____ Data for this task

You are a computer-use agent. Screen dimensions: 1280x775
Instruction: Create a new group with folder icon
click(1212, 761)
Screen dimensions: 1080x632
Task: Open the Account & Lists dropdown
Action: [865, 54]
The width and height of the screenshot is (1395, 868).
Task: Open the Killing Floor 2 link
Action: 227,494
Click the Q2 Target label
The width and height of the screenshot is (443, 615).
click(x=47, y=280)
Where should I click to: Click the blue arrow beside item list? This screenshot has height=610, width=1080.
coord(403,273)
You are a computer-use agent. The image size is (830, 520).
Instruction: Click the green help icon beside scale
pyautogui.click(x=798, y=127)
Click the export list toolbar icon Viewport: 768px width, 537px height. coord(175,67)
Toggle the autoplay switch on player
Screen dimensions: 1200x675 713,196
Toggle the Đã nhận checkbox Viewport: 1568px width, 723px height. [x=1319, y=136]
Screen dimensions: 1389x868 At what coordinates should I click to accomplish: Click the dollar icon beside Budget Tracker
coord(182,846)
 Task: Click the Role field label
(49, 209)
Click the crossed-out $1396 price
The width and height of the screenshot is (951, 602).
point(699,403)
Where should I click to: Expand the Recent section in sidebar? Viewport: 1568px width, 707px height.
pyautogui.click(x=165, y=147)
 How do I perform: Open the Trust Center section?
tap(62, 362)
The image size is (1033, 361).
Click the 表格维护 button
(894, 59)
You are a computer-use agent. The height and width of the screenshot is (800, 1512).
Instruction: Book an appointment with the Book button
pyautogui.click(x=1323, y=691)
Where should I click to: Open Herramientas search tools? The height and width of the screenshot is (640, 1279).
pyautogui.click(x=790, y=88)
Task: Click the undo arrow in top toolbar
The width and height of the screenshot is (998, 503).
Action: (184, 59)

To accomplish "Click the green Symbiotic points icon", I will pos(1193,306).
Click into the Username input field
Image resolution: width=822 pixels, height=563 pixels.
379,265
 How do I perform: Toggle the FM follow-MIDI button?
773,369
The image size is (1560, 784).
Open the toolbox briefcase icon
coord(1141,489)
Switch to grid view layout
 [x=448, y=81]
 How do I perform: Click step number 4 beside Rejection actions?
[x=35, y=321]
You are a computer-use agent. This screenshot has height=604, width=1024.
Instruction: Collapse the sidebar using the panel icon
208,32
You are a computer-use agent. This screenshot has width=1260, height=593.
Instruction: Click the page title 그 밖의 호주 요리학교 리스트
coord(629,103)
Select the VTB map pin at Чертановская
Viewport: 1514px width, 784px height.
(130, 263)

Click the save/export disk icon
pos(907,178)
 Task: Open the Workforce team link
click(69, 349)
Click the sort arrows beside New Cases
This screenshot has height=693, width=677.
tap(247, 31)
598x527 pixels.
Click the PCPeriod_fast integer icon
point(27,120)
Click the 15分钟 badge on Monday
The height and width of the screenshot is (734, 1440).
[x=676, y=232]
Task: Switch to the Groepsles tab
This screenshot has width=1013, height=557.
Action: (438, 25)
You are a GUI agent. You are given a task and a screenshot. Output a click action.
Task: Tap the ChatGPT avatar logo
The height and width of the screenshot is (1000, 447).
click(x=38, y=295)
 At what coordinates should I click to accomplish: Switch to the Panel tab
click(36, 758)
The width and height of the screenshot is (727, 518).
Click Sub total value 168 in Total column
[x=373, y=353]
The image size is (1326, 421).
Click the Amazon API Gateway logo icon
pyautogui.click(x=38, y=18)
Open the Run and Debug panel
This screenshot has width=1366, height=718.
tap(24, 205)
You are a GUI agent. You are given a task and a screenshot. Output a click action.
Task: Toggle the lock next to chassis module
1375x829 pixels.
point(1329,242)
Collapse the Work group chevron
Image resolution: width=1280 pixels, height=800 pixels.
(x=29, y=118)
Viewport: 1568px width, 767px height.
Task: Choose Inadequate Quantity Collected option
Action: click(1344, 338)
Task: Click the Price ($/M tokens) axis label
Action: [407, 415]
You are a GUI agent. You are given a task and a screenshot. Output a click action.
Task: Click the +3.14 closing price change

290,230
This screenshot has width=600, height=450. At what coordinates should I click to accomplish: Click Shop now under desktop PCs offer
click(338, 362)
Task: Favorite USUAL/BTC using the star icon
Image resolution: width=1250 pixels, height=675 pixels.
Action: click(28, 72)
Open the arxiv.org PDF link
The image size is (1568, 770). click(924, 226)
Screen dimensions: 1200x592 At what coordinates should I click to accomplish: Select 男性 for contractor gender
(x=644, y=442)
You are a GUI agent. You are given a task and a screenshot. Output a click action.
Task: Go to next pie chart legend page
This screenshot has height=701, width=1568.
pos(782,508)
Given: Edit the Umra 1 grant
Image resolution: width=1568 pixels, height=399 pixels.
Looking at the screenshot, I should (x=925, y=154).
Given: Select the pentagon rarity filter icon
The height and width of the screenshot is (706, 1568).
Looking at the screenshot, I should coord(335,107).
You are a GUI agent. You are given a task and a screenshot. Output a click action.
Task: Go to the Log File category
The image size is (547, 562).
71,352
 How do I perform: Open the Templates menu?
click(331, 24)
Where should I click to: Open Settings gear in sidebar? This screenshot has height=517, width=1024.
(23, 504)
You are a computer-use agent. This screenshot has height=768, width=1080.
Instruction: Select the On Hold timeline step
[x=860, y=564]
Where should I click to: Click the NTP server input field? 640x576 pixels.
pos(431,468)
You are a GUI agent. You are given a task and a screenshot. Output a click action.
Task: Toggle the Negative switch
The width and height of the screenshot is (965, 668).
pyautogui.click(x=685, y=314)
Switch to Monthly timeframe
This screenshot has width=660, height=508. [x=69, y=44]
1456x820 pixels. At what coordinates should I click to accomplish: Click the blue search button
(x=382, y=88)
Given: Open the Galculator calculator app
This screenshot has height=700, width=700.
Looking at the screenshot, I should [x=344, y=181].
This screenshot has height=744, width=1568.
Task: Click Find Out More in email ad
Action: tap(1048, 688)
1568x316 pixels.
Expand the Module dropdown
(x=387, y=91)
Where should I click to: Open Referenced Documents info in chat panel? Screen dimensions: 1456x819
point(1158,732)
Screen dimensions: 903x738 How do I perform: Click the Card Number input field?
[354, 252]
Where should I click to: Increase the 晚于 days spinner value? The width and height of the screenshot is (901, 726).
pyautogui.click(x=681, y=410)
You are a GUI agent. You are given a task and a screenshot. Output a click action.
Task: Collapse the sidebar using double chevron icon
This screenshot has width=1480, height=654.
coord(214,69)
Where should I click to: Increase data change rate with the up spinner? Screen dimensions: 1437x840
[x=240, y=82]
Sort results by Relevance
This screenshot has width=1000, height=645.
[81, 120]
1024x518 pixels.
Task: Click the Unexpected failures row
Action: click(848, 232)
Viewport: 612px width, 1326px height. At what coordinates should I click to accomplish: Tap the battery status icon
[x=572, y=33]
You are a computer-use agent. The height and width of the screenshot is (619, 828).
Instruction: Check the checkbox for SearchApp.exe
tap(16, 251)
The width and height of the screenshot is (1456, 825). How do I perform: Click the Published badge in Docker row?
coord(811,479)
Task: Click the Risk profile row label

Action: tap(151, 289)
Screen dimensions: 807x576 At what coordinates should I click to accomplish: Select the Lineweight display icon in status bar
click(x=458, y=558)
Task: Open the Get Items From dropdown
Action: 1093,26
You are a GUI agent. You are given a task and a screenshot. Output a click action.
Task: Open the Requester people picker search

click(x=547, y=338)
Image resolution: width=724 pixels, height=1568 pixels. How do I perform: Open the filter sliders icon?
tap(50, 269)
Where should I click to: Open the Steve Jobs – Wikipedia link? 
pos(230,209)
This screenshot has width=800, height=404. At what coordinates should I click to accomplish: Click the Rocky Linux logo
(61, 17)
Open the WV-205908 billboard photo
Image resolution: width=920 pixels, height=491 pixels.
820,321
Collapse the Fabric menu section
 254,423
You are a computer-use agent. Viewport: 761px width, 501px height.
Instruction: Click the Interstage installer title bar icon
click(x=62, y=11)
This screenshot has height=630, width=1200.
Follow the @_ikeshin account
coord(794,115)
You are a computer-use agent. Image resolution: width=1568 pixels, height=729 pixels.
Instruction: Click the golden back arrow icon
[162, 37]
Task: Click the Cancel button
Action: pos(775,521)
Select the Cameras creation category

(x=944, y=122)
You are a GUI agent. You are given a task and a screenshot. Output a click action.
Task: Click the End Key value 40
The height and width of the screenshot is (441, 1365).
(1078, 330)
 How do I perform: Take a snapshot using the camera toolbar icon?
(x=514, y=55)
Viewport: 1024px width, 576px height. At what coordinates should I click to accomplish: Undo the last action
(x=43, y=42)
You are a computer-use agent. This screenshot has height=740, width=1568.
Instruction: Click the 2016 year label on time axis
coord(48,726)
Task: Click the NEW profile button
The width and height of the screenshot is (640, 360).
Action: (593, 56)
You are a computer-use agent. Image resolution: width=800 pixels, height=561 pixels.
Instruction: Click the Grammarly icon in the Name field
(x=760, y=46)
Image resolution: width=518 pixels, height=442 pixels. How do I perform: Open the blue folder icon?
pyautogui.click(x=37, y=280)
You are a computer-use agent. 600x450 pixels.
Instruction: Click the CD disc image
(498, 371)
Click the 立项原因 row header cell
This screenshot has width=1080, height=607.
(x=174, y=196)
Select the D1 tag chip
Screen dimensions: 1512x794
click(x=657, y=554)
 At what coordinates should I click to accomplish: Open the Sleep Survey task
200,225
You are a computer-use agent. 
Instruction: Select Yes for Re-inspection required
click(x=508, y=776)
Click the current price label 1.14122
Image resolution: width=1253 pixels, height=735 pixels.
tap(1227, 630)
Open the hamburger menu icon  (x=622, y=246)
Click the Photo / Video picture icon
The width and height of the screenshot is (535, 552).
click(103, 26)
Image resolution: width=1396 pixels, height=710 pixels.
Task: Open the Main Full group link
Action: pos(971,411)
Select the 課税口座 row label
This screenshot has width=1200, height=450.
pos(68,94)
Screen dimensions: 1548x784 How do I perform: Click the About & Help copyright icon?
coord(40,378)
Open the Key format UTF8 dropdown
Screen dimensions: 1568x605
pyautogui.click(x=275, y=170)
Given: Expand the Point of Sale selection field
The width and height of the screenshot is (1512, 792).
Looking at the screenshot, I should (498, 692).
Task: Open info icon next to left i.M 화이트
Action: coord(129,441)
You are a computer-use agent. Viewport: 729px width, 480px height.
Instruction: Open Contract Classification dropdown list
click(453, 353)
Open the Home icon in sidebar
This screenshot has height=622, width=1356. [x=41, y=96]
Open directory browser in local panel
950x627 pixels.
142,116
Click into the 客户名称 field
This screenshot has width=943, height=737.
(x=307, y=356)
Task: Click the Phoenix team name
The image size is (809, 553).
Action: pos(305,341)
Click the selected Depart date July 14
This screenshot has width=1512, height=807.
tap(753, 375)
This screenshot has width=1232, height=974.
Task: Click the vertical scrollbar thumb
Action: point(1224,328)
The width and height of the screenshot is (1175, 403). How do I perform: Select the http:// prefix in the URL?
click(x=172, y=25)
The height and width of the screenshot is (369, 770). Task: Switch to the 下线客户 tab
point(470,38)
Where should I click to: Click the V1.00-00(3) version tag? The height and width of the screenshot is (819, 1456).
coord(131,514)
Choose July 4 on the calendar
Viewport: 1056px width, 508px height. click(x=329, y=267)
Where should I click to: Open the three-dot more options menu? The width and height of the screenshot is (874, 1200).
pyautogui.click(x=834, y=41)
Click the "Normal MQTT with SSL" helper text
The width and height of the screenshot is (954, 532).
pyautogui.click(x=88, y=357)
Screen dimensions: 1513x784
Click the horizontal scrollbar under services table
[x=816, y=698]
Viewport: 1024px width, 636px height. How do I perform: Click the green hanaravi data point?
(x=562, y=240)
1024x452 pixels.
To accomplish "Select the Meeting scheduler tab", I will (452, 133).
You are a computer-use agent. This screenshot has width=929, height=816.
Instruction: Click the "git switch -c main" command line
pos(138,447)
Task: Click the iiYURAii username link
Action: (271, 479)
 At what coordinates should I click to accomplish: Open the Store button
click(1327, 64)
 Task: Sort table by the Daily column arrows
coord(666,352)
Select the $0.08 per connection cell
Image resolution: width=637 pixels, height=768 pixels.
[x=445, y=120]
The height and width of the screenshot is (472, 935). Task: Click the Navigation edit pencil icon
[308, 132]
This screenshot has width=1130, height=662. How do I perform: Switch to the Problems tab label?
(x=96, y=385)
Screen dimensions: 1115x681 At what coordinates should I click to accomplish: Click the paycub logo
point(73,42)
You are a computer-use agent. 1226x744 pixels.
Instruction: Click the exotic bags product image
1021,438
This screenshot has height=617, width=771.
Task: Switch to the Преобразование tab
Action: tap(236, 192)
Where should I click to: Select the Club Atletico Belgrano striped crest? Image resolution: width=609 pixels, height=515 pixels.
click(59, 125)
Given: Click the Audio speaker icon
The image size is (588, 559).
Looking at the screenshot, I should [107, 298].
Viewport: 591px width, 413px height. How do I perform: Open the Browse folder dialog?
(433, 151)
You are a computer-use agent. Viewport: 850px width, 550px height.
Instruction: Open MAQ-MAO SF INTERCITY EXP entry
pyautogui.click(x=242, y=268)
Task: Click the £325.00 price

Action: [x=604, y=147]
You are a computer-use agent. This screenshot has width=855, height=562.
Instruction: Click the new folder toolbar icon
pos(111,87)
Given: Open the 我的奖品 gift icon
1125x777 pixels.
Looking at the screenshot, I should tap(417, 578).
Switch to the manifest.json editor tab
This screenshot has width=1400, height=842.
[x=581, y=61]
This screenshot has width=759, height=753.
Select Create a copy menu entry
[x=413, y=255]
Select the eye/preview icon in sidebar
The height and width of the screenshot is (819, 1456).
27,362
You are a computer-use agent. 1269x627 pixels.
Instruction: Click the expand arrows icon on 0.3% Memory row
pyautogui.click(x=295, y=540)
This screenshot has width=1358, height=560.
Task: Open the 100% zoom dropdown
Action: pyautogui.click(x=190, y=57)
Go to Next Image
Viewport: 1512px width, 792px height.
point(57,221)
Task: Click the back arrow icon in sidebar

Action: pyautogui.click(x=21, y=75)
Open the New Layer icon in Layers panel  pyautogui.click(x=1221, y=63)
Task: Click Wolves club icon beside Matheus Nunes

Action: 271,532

________

§ **What you need to do**: Check each line above for "cell" and give the number of lines that match, nothing more.

§ **Answer**: 2